Work instruction -
Below are the records; return every line from the one that contains "You are a computer-use" to the last, exactly, skipping the pictures.

Provided records -
========
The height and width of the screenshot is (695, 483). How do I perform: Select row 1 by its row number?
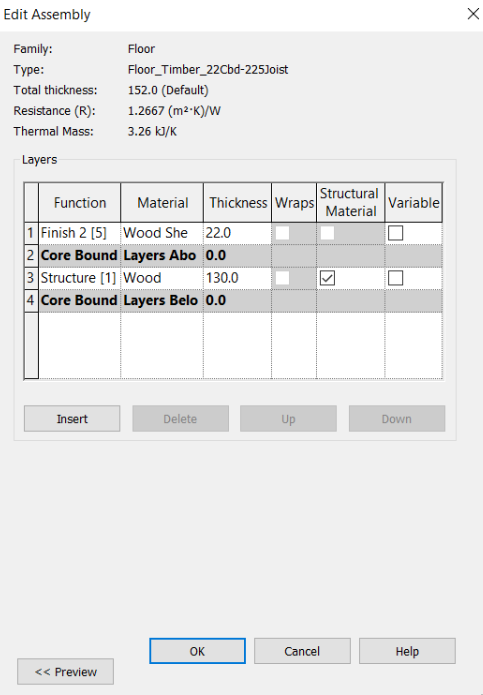point(31,233)
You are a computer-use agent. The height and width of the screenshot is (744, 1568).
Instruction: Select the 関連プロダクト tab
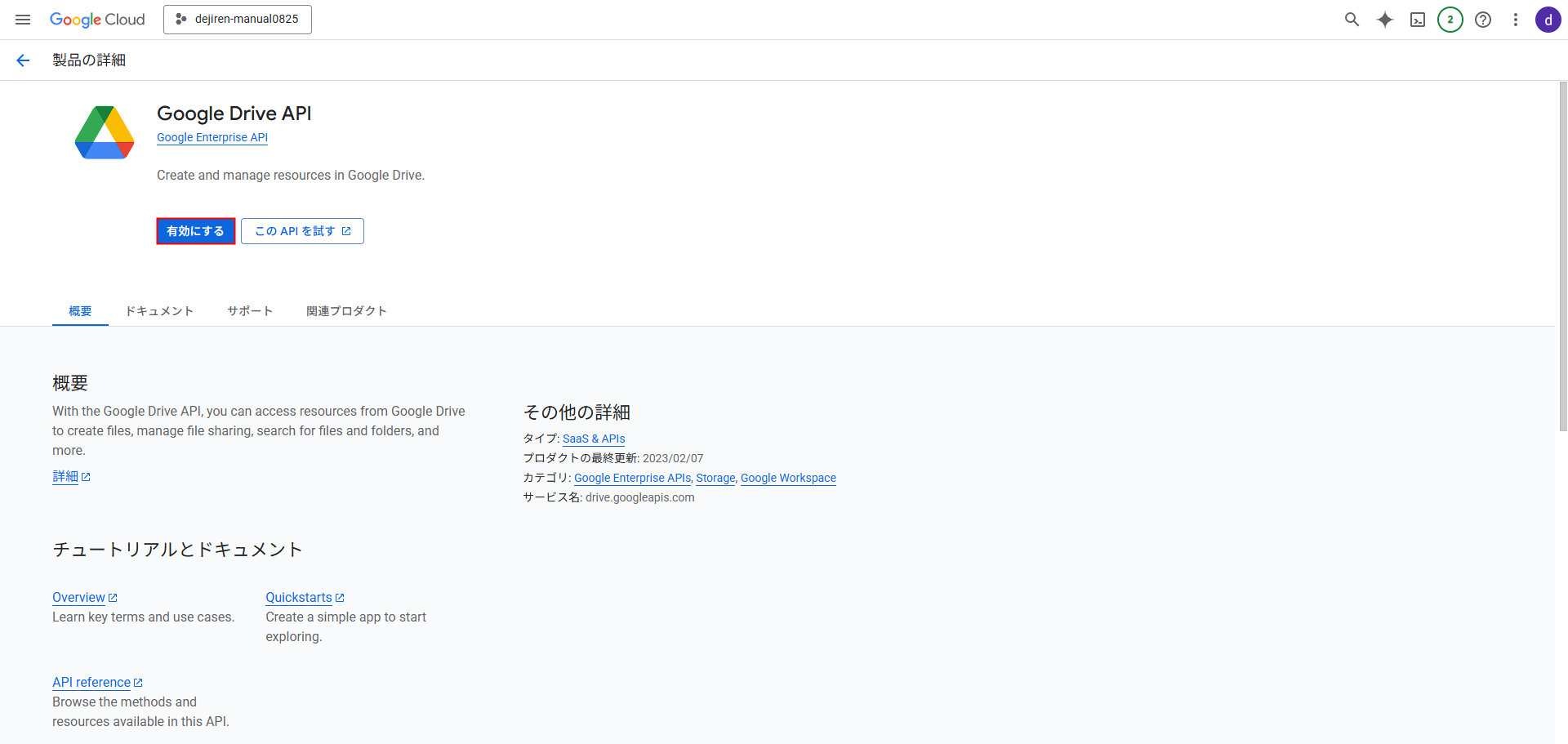pyautogui.click(x=346, y=311)
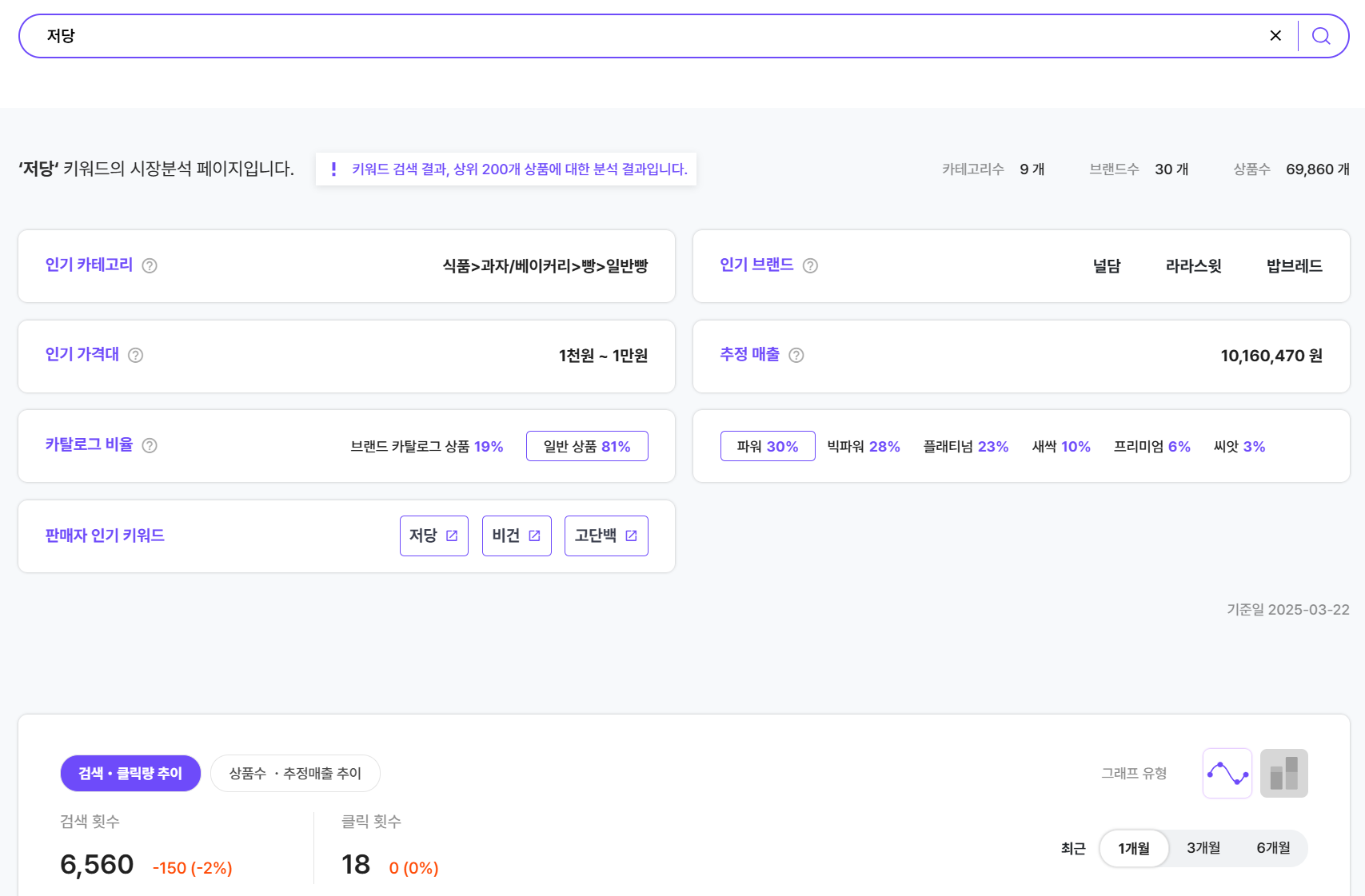Open the 저당 seller keyword link
Screen dimensions: 1365x896
(433, 536)
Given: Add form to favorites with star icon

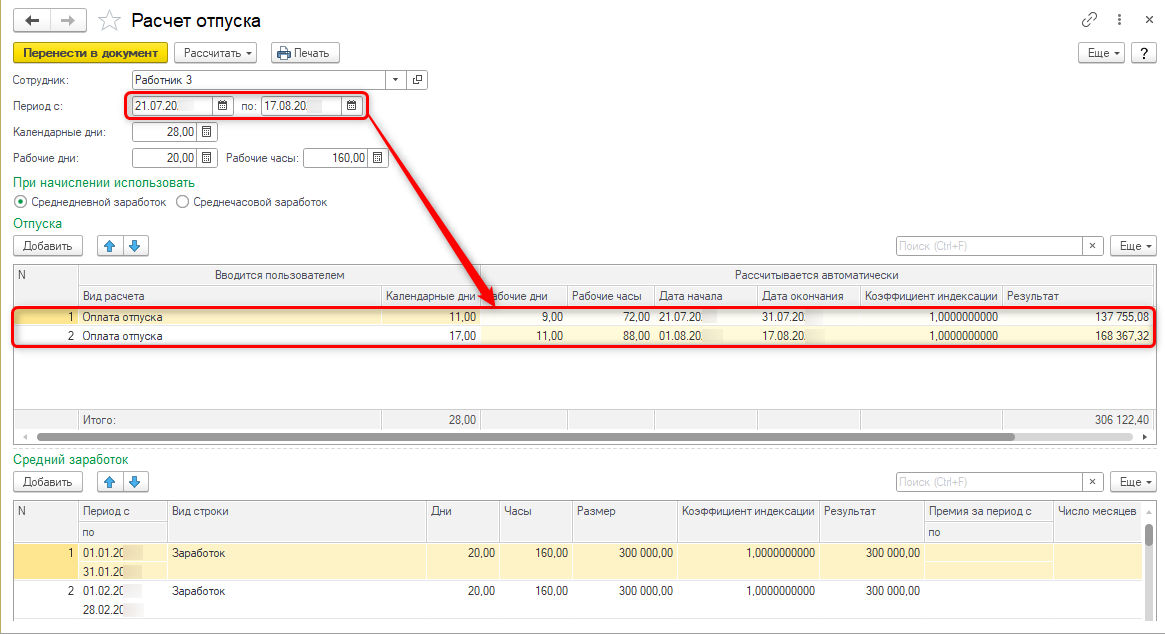Looking at the screenshot, I should (111, 20).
========
Task answer -
You are a computer-use agent. The height and width of the screenshot is (744, 1568).
Instruction: Select the 関連プロダクト tab
pyautogui.click(x=346, y=311)
Open the 저당 seller keyword link
Screen dimensions: 1365x896
(433, 536)
Given: Add form to favorites with star icon

Looking at the screenshot, I should (111, 20).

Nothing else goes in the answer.